** Opening Materials provided block **
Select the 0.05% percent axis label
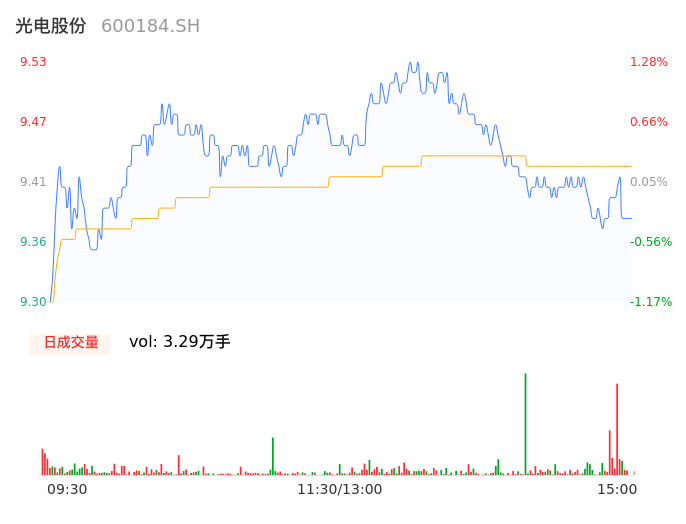Image resolution: width=686 pixels, height=524 pixels. click(648, 182)
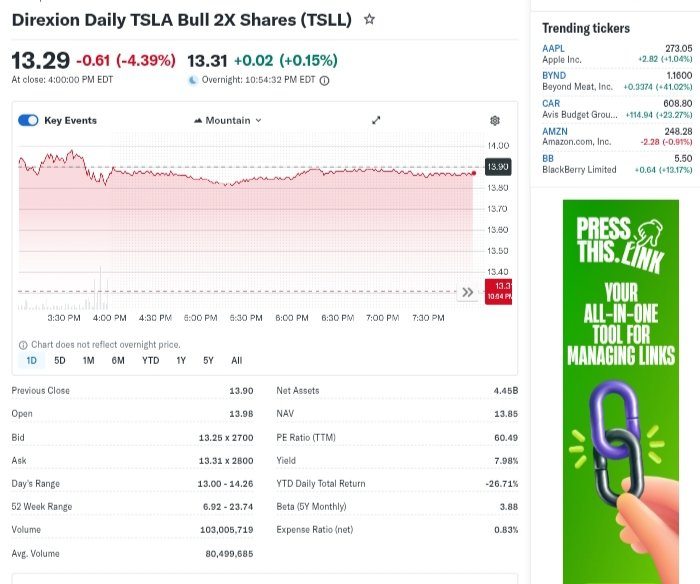Show the YTD chart range
700x584 pixels.
[x=150, y=360]
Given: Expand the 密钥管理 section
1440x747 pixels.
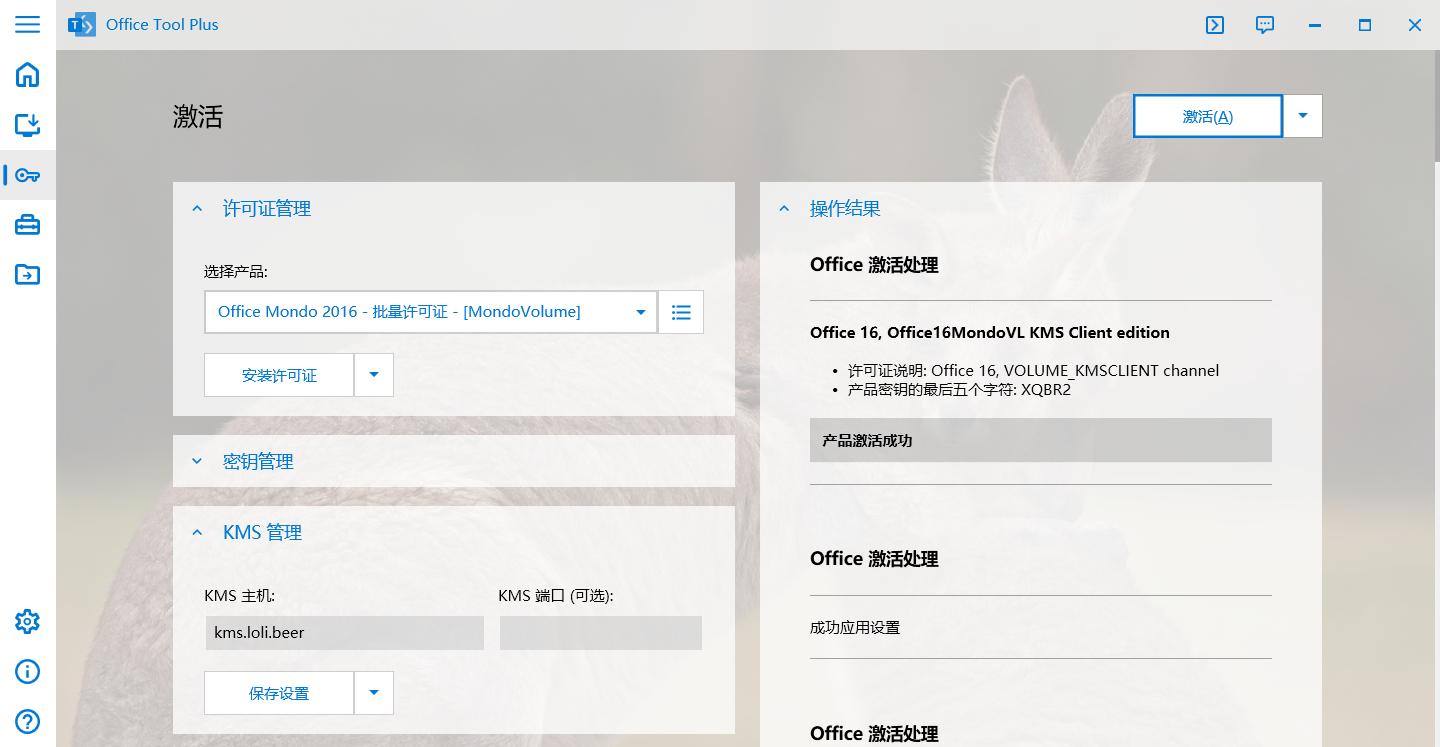Looking at the screenshot, I should (196, 461).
** Closing Materials provided block **
▶ [Task item]:
Give back the data verbatim. The pictures are not part of the copy.

▶ [Solution to this task]:
Select the 0.05% percent axis label
Image resolution: width=686 pixels, height=524 pixels. click(648, 182)
Show the YTD chart range
700x584 pixels.
[x=150, y=360]
Given: Expand the 密钥管理 section
1440x747 pixels.
Looking at the screenshot, I should (196, 461).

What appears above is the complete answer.